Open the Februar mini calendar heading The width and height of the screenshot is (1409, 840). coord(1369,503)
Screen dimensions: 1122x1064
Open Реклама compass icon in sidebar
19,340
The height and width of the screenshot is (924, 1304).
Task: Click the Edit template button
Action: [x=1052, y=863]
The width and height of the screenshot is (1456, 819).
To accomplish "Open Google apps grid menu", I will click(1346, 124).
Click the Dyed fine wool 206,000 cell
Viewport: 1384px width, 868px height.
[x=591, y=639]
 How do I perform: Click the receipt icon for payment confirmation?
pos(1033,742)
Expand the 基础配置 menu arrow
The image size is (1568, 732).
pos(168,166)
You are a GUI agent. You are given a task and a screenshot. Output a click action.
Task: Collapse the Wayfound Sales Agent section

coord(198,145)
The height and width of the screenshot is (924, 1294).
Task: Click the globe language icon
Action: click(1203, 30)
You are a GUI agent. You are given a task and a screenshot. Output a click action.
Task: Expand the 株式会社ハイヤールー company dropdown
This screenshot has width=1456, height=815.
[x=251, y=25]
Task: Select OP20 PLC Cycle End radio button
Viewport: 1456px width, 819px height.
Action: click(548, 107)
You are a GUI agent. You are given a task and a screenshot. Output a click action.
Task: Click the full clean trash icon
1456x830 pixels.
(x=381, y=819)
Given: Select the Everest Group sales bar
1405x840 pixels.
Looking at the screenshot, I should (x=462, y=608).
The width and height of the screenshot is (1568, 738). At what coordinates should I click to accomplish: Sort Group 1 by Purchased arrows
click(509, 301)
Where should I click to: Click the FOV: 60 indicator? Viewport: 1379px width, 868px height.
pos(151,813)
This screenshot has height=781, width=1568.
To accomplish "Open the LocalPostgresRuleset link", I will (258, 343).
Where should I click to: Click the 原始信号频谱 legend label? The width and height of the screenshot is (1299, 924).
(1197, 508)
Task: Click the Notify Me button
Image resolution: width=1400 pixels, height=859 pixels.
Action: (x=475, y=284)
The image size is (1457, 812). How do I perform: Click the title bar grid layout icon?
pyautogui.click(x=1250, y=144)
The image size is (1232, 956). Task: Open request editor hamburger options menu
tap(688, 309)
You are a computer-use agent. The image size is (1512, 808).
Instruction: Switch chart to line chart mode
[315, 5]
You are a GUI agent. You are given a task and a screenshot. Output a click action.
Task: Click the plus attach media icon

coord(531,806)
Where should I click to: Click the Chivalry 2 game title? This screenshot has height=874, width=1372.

==*==

Exactly as written, return every line of the material.

**Answer space:**
Open the Februar mini calendar heading The width and height of the screenshot is (1409, 840). coord(1369,503)
Screen dimensions: 1122x1064
Open Реклама compass icon in sidebar
19,340
The height and width of the screenshot is (924, 1304).
Task: Click the Edit template button
Action: [x=1052, y=863]
The width and height of the screenshot is (1456, 819).
To accomplish "Open Google apps grid menu", I will click(1346, 124).
Click the Dyed fine wool 206,000 cell
Viewport: 1384px width, 868px height.
[x=591, y=639]
 How do I perform: Click the receipt icon for payment confirmation?
pos(1033,742)
Expand the 基础配置 menu arrow
The image size is (1568, 732).
pos(168,166)
You are a GUI agent. You are given a task and a screenshot. Output a click action.
Task: Collapse the Wayfound Sales Agent section

coord(198,145)
The height and width of the screenshot is (924, 1294).
Task: Click the globe language icon
Action: click(1203, 30)
You are a GUI agent. You are given a task and a screenshot. Output a click action.
Task: Expand the 株式会社ハイヤールー company dropdown
This screenshot has width=1456, height=815.
[x=251, y=25]
Task: Select OP20 PLC Cycle End radio button
Viewport: 1456px width, 819px height.
Action: click(548, 107)
You are a GUI agent. You are given a task and a screenshot. Output a click action.
Task: Click the full clean trash icon
1456x830 pixels.
(x=381, y=819)
Given: Select the Everest Group sales bar
1405x840 pixels.
Looking at the screenshot, I should (x=462, y=608).
The width and height of the screenshot is (1568, 738). At what coordinates should I click to accomplish: Sort Group 1 by Purchased arrows
click(509, 301)
Where should I click to: Click the FOV: 60 indicator? Viewport: 1379px width, 868px height.
pos(151,813)
This screenshot has height=781, width=1568.
To accomplish "Open the LocalPostgresRuleset link", I will (258, 343).
Where should I click to: Click the 原始信号频谱 legend label? The width and height of the screenshot is (1299, 924).
(1197, 508)
Task: Click the Notify Me button
Image resolution: width=1400 pixels, height=859 pixels.
Action: (x=475, y=284)
The image size is (1457, 812). How do I perform: Click the title bar grid layout icon?
pyautogui.click(x=1250, y=144)
The image size is (1232, 956). Task: Open request editor hamburger options menu
tap(688, 309)
You are a computer-use agent. The image size is (1512, 808).
Instruction: Switch chart to line chart mode
[315, 5]
You are a GUI agent. You are given a task and a screenshot. Output a click action.
Task: Click the plus attach media icon

coord(531,806)
Where should I click to: Click the Chivalry 2 game title? This screenshot has height=874, width=1372.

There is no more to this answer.